Críticas e riscos jurídicos
Mesmo com a nova tipificação, integrantes do governo alertam para um “tumulto normativo”, que pode beneficiar criminosos em investigações em andamento. O Ministério da Justiça apontou que muitas falhas do projeto decorrem do apressamento para votação, e que algumas sugestões do governo, como condutas específicas a serem incluídas no tipo penal de facção, não foram incorporadas.
O deputado Aluisio Mendes (Republicanos-MA), policial federal, acompanhou parte das reuniões de Derrite e reforçou a necessidade de preservar o fundo da PF. Governadores também reforçaram a importância de ajustes no projeto e ouvir previamente o STF e o Senado, evitando que a proposta seja considerada inconstitucional.
“Não nos interessa aprovar um projeto que ficará parado no Senado ou sujeito a questionamentos jurídicos”, afirmou Cláudio Castro (PL-RJ), governador do Rio de Janeiro.

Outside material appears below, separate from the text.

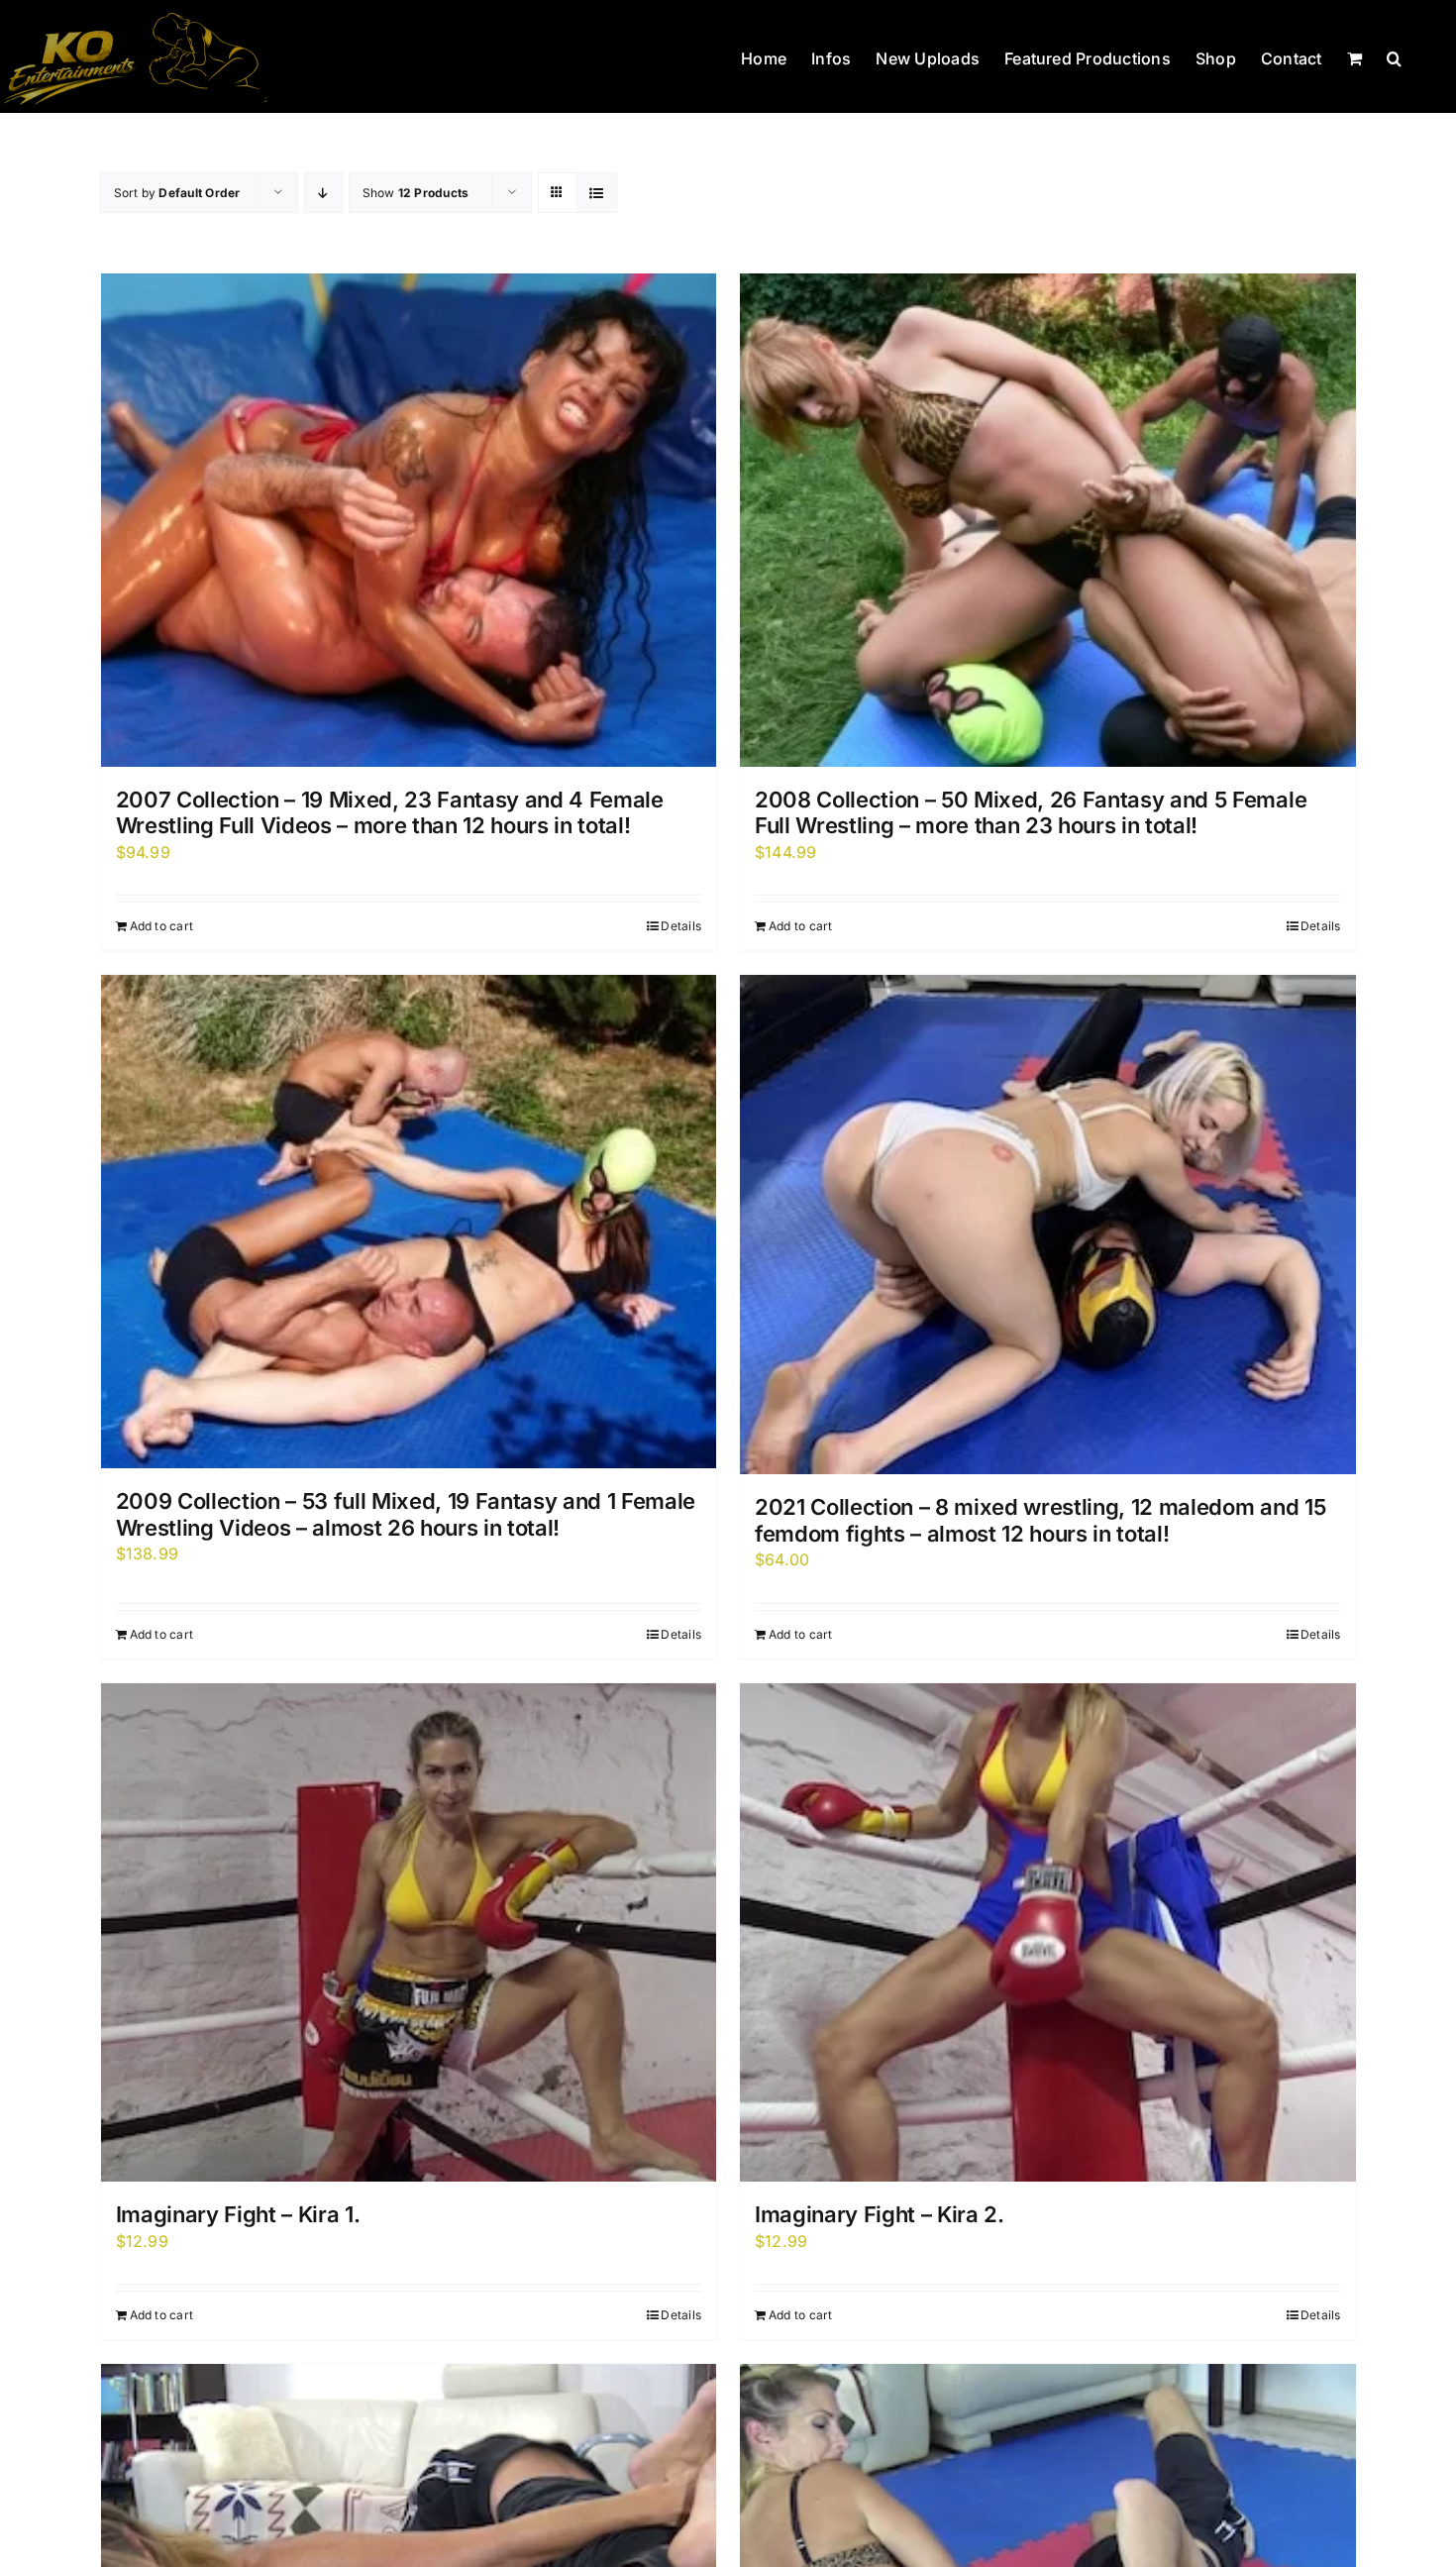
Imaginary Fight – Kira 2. (879, 2214)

Participaram ainda da reunião os governadores Ronaldo Caiado (União-GO), Romeu Zema (Novo-MG), Jorginho Mello (PL-SC) e a vice-governadora do Distrito Federal, Celina Leão (PP). Além de ajustes na legislação, os gestores sugeriram medidas como impedir a audiência de custódia para reincidentes e reduzir a maioridade penal, mas essas mudanças não foram incluídas na nova versão do texto.
O líder do PL na Câmara, Sóstenes Cavalcante (RJ), recorreu ao governador de São Paulo, Tarcísio de Freitas, para adiar a votação. Aliados do ex-presidente Jair Bolsonaro defendem a equiparação das facções a terroristas, mas o impasse continua.

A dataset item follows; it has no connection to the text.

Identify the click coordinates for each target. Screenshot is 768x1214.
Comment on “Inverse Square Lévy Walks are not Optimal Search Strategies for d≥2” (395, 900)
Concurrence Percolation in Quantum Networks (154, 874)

O cenário indica que, apesar das revisões, o PL Antifacções de Derrite ainda enfrenta resistência ampla, refletindo o desafio de equilibrar eficácia na repressão criminal, segurança jurídica e aceitação política entre governo, oposição e estados. A próxima terça-feira será decisiva para verificar se haverá consenso ou novo adiamento.